:: TEXTO MOSTRADO ::
------------------------------------------------------------
Becarios de la Fundación para las Letras Mexicanas: Mi nombre no es persa

Mariana del Vergel, becaria de la Fundación para las Letras Mexicanas, nos ofrece esta crónica donde las esperanzas, las ilusiones y los sueños se entremezclan con el terror de la incertidumbre y el desasosiego.

Texto de 28/09/23

Mariana del Vergel, becaria de la Fundación para las Letras Mexicanas, nos ofrece esta crónica donde las esperanzas, las ilusiones y los sueños se entremezclan con el terror de la incertidumbre y el desasosiego.

Tiempo de lectura: 6 minutos

Iba de Ereván a Batumi. Una mochila de mano y un pequeño refrigerio me acompañaban. También la ilusión de encontrarme con un amor sulfúrico: el mar Negro.

Después de un viaje de poco más de diez horas en autobús (más el tiempo de dos paradas para sanitarios), algo nos anunció que ya habíamos cruzado la frontera y más allá. Pasamos los castillos rojos y la torre del casco antiguo (o lo que yo creía que era el casco antiguo). El camino se divisó entre azules, curvas y más montañas: era pura enumeración indefinida. Nuestra forma de ubicarnos. La compañía de datos de mi celular dejó de funcionar casi al instante. Entendí a partir de ese momento que debía centrar mi atención en cualquier anuncio del agente de viajes o del chófer, quienes además no hablaban en inglés sino en armenio. Yo no solo no me podía dormir, sino que debía afinar todas mis herramientas de lógica para saber lo que comunicaban a los pasajeros. Eso o buscar más señales, más anuncios del exterior que me dijeran algo más en un idioma que, fuera de las palabras barheev (‘hola’) y datark (‘vacío’), no terminaba por serme familiar.
------------------------------------------------------------
:: EJERCICIOS ::
1 - Edita el fragmento de la crónica que empieza en "Tiempo de lectura: 6" y llega hasta "el mar Negro.", y reemplaza "mochila" por "maleta".
2 - Según la crónica, ¿cuánto duró el viaje en autobús, sin contar las paradas?
3 - Escribe el siguiente tramo de la crónica sobre el viaje de Ereván a Batumi, a partir del punto en que se detiene.

:: DATOS ::
------------------------------------------------------------
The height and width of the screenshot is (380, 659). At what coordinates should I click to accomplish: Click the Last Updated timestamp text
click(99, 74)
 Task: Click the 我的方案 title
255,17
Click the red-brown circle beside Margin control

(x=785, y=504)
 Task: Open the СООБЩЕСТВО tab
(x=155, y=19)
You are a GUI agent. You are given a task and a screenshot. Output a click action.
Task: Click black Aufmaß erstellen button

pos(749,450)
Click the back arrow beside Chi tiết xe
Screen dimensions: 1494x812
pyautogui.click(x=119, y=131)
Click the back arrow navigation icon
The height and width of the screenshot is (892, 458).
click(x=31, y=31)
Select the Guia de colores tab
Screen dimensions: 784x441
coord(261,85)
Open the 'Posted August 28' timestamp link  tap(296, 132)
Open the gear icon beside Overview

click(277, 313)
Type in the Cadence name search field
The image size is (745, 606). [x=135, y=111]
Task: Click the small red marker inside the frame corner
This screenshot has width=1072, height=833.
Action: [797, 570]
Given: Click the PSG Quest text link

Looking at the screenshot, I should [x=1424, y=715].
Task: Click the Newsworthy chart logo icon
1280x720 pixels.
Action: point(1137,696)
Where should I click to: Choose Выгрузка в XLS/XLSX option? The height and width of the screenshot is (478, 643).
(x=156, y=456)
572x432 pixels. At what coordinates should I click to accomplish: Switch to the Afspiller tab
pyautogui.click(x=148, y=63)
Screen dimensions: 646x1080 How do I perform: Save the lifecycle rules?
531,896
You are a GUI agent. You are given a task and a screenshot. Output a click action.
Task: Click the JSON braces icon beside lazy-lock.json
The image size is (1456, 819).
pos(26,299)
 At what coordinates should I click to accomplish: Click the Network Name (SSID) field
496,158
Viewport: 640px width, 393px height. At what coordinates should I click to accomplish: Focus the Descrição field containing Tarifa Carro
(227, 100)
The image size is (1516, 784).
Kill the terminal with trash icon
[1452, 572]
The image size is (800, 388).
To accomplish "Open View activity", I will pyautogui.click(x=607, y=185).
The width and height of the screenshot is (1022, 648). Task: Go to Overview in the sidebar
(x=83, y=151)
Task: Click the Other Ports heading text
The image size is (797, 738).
------------------------------------------------------------
:: RESPUESTAS ::
1 -
Tiempo de lectura: 6 minutos

Iba de Ereván a Batumi. Una maleta de mano y un pequeño refrigerio me acompañaban. También la ilusión de encontrarme con un amor sulfúrico: el mar Negro.

2 - Poco más de diez horas.

3 -
“En cuanto puse un pie abajo, supe que ya estaba en el aire girando mi moneda: me hallaba sola en un país desconocido y, al mismo tiempo, era yo la desconocida en esas tierras.”

Finalmente el autobús se estacionó. Me bajé dudosa, pero aparentando lo contrario: quería equivocarme con fe, aun sin saber qué significaban esas dos letras juntas. Además, cuando revisé los preparativos, el programa del trayecto señalaba “trece horas más cuarenta minutos”, y eso había recorrido mi reloj analógico. Por primera vez confié en el valor del tiempo sobre el espacio. En cuanto puse un pie abajo, supe que ya estaba en el aire girando mi moneda: me hallaba sola en un país desconocido y, al mismo tiempo, era yo la desconocida en esas tierras.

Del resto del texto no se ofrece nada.